● Instructions for the task
Could you give again exactly, and only, the lines from the one holding "Task: Place cursor" through the end of the data, both ends included, with pictures left out?

● Stored records
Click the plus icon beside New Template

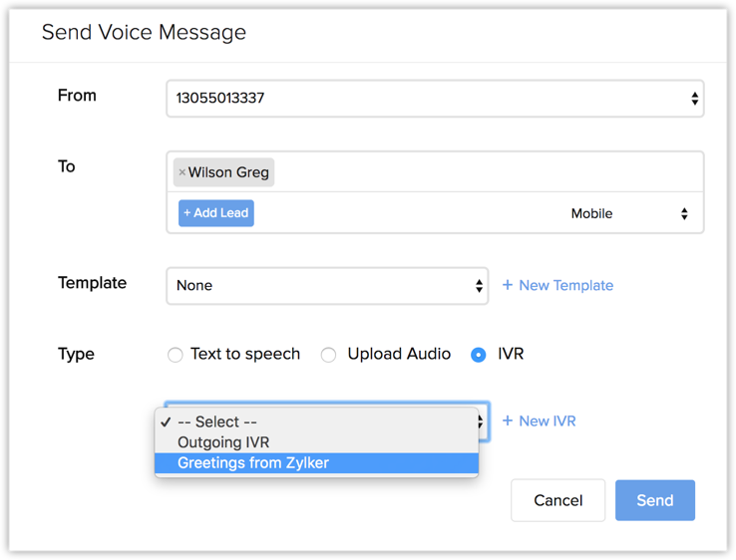pos(508,285)
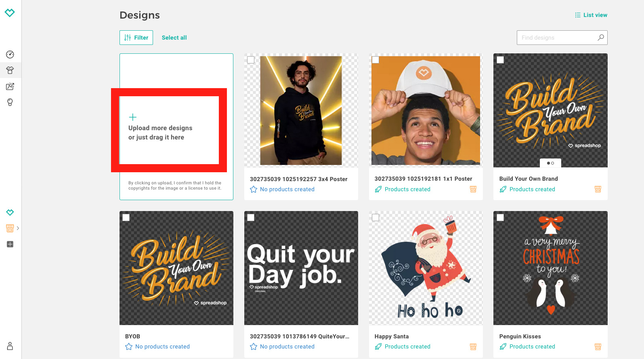Image resolution: width=644 pixels, height=359 pixels.
Task: Click the shop icon on Penguin Kisses card
Action: click(x=598, y=346)
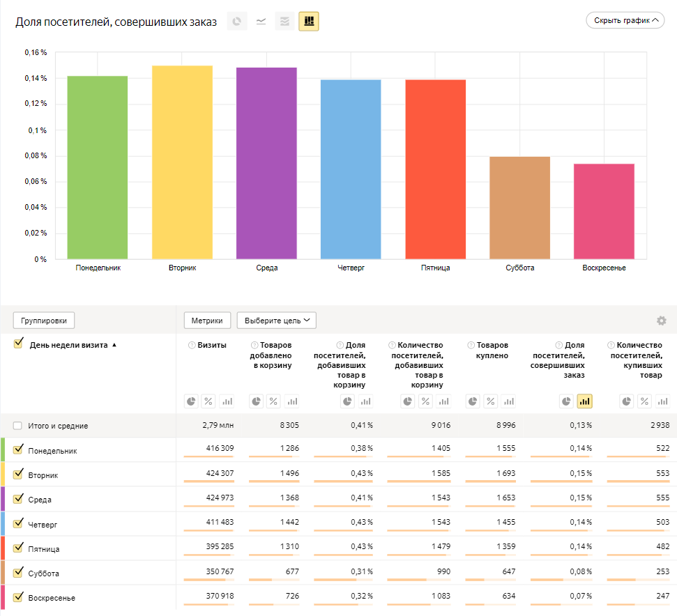The width and height of the screenshot is (677, 616).
Task: Click highlighted bar chart icon under Доля посетителей, совершивших заказ
Action: tap(584, 401)
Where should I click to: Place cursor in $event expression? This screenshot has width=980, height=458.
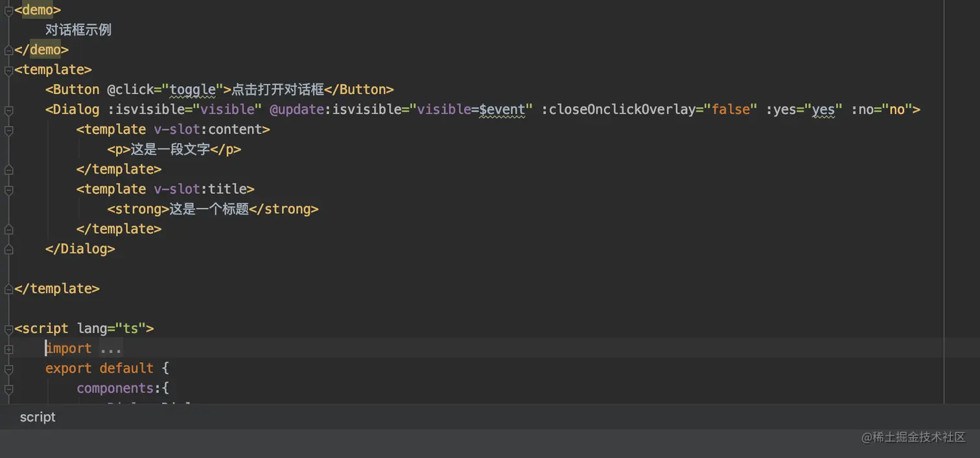coord(502,109)
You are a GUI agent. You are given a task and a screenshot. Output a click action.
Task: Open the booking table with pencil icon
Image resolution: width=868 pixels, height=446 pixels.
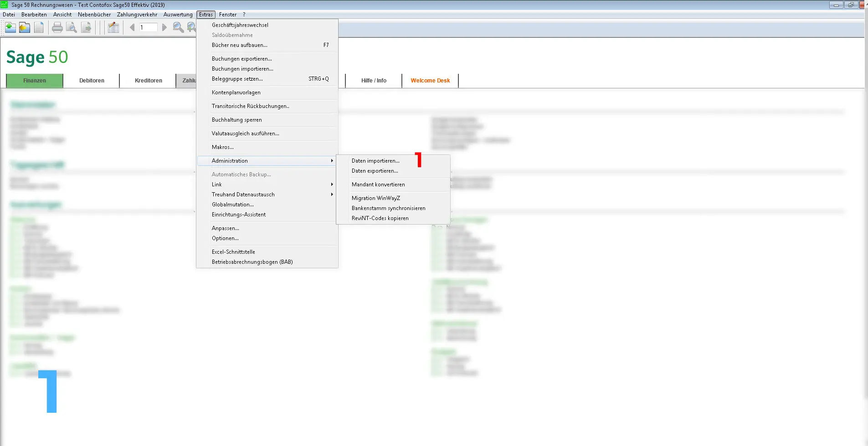pos(113,28)
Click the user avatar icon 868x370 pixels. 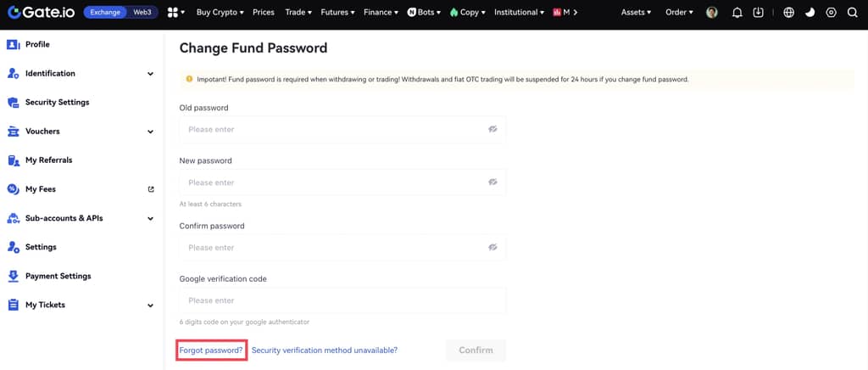tap(712, 13)
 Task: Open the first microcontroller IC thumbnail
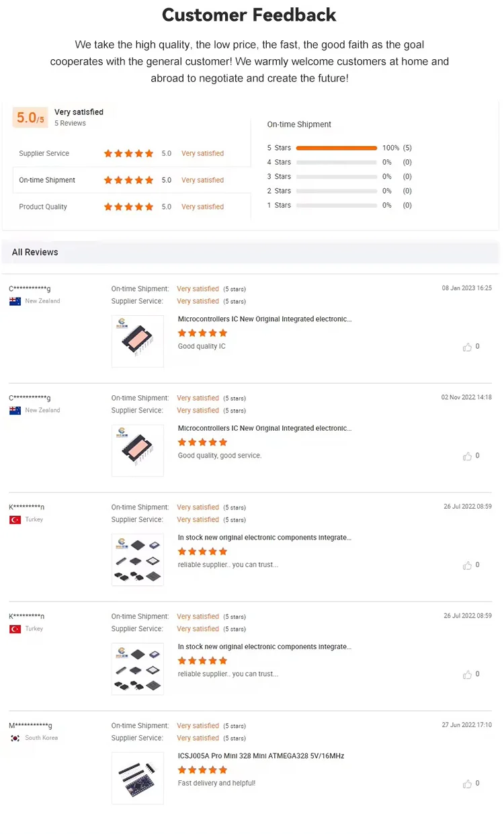(x=138, y=341)
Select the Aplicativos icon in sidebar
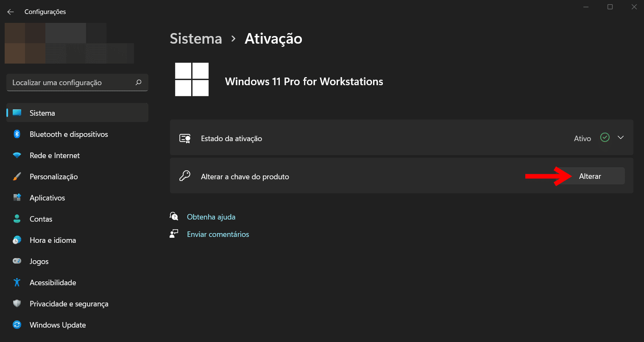This screenshot has width=644, height=342. (x=17, y=197)
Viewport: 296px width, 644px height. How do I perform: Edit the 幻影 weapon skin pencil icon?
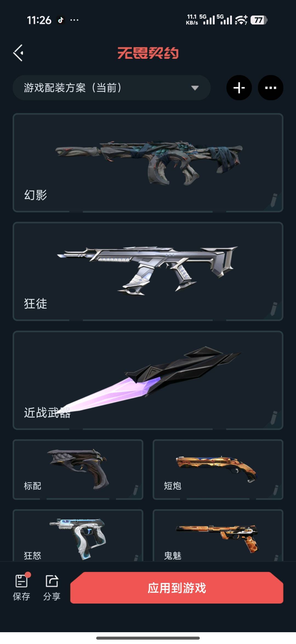click(x=274, y=200)
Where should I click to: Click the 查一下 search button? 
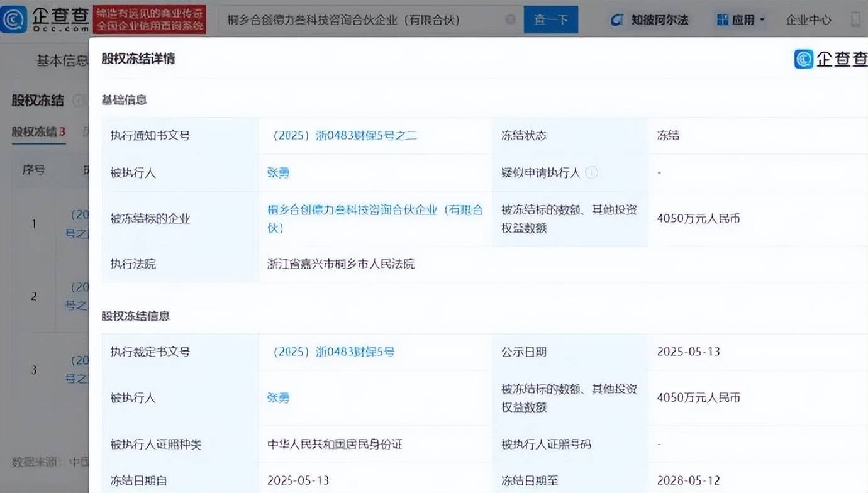pos(550,19)
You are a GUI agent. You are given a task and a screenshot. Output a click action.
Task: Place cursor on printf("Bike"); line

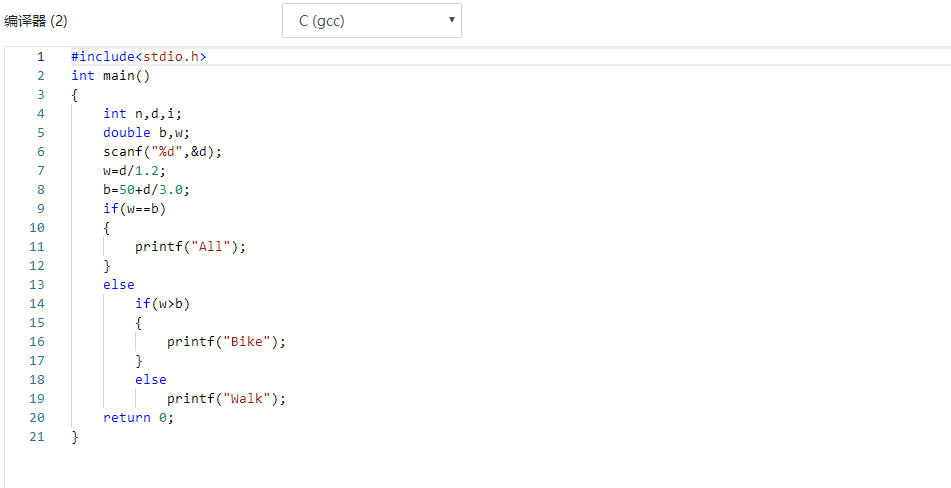point(226,342)
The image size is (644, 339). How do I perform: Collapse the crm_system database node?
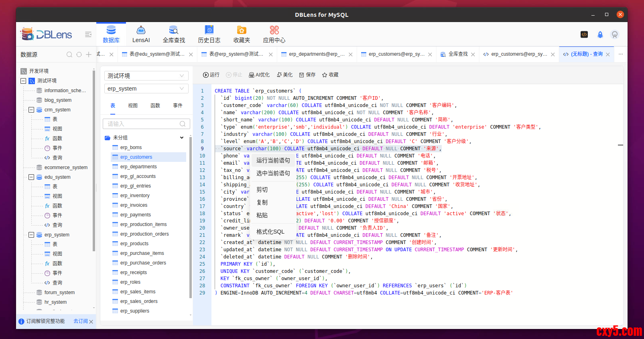[31, 110]
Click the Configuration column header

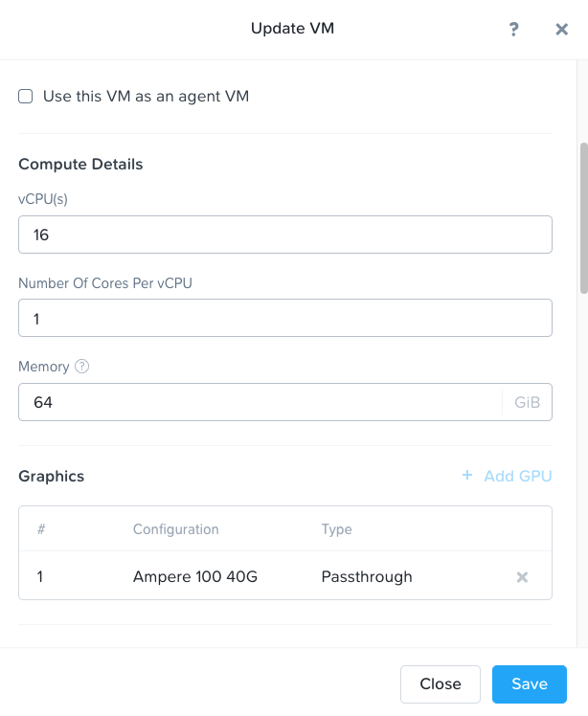(175, 529)
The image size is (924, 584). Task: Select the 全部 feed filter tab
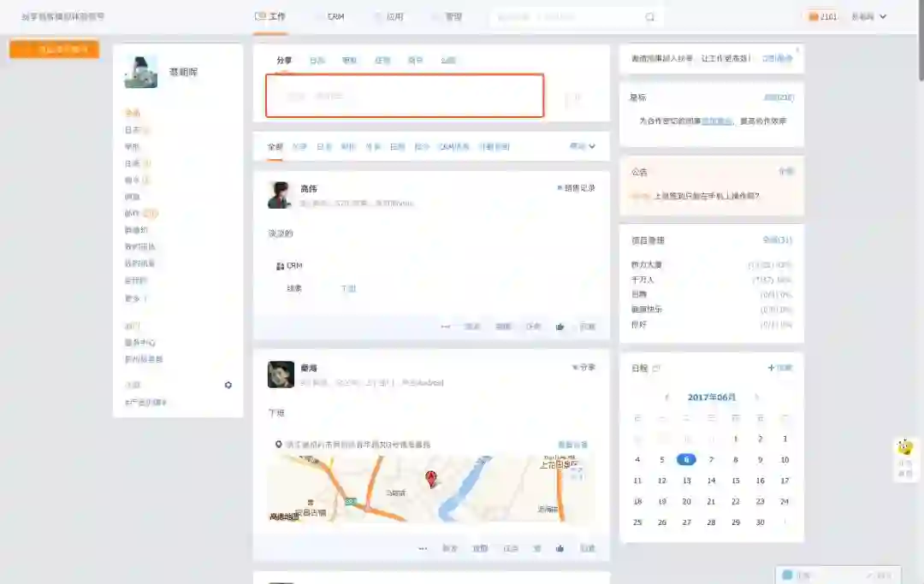[x=275, y=147]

● Expected answer
Task: Place cursor on printf("Bike"); line

point(226,342)
The image size is (644, 339). How do I perform: Collapse the crm_system database node?
[31, 110]
Click the Configuration column header

(175, 529)
The image size is (924, 584). Task: Select the 全部 feed filter tab
[x=275, y=147]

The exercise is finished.